In many construction firms across developing economies, accounting still revolves around handwritten or scanned documents—invoices, receipts, and material logs. These paper-based workflows make reporting slow, error-prone, and expensive.
Cognaptus AI Accounting Assistant addresses this gap by offering a modular, intuitive interface that transforms messy documents into structured, AI-augmented workflows. No technical background needed.
🖥️ Demo Overview
This demo simulates a full accounting flow via a web/mobile interface:
- Upload receipts from your phone
- Extract and validate key data
- Route approvals
- Auto-generate journal entries, tax forms, and reports
- Forecast cash flow and flag risks
Cross-device compatibility ensures that site engineers, finance staff, and executives stay aligned with minimal friction.

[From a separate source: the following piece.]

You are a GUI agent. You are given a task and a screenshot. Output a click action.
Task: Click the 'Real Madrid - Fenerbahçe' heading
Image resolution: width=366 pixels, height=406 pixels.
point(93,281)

1. Upload & OCR Extraction
- Upload via mobile or desktop
- Extracts:
- TIN number
- Invoice type, number
- Description, quantity, amount
- Date of transaction
- Fields are editable post-scan
Current Model: TrOCR (Transformer OCR)
Planned: Fine-tune on Filipino receipts and handwriting
2. Approval Routing
- Suggests approver based on amount/type
- Displays live status
- Pushes approved entries to journal draft
Current: Rule-based logic
Planned: Classification model (T5 or BERT)
3. Journal Entry Suggestion
- Add department, project, or activity tags
- Generates editable journal entry + explanation
Current: Template logic
Planned: Encoder-decoder model (e.g. fine-tuned T5)
4. Tax Form Auto-Fill
- Supports:
- BIR 2307 (withholding)
- 2550M (VAT monthly)
- 1601-EQ (quarterly withholding)
- Plans for E-BIR direct integration
Planned: GPT-style validation & recommendation engine
5. Reports & Cost Analytics
- Tracks:
- Total expenses & VAT
- Vendor spend breakdown
- Activity-based costing
- Cost benchmarking (e.g., fuel, cement)
Planned: LLM + news scraping for dynamic annotations
6. Project Cost Monitoring
- View:
- Project profit (revenue – cost)
- Cost breakdown (labor, material, logistics)
- Anomalies (e.g., labor over 22% on Riverpark project)
Planned: LSTM-based anomaly detection + LLM report assistant
7. Bid & Marketing Allocation
- Monitor:
- Bid status per project
- Marketing costs tied to bids
- Success prediction model (coming soon)
Planned: Outcome classifier trained on historical bids
8. Cash Flow Forecasting
- Historical cash trends
- Forecasts next 6 months
- Flags financing gaps (e.g., reserve shortfall)
- Tracks macroeconomic signals (e.g., inflation)
Planned: Prophet + LLM overlay for smart alerts
🧱 System Architecture
- Hosted on local secure servers
- Accessible via browser or mobile app
- Scalable, offline-ready, and private by design
🧠 Natural Language Customization
Managers can use plain English to set rules and reports:
"Add rule: Expenses > ₱100,000 require CFO approval"
"Group marketing under BID-2025-Mall"
"Create cost/m² report for all projects"
Fine-tuned LLM interprets and applies these commands using a semantic rules engine
🌟 Final Thoughts
This prototype illustrates how AI can bridge analog operations with digital automation—especially in construction industries where paperwork still dominates.
Cognaptus is building tools that are:
Accessible. Private. AI-native. Designed for the real world.